Almost of necessity the experience at the front will simplify and vitalize the minister's message. For many all discussion of the future of unbaptized infants, and premillenialism, and the verbal inspiration of the Pentateuch had long ago lost interest. In the minds of others, matters regarded by some earnest Christians as of vital importance, like the Virgin Birth and the physical resurrection of Jesus, had ceased to function. To them Jesus would still be the unique Son of God, the divine Saviour of the world, whatever the method of his human generation; and he would still be alive, their unseen friend and present helper, whether or not his body had remained in the tomb. Belief or disbelief in such articles of faith would never transform a demon into a saint or a saint into a demon. Even to those accepting them, they had no visible effect upon character or upon the course of ordinary daily life. No soldiers ever asked about such scholastic problems as they faced going over the top on the morrow. In the hospital they never mentioned them, as they lay lonely and fearful on their beds of pain. But they did ask, or long to ask, had shyness not prevented them, about the treasures for which the heart hungers and to which religion alone holds the key.

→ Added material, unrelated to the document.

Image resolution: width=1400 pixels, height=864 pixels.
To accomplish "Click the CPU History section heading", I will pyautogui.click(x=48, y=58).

"Dear Sir," wrote a wounded soldier to the chaplain of his battalion; "I often used to wish that you would talk seriously and privately to me about religion, though I never dared to ask you, and I must admit that I seemed to be very antagonistic when you did start." "I wish you'd tell me what you think about it, padre," said another. "Is there anything really afterwards?... I'd like you to tell me as man to man what you really think about it. Do we go on living afterwards in any sort of way or—!" He struck a match to light a cigarette. A gust of wind, which carried a gust of snow round our legs, blew the match out again. I daresay it was that which suggested his next words: "Or do we just go out? I know the creed," he went on. "... But that's not what I want. I want to know what you really believe yourself, as a man, you know."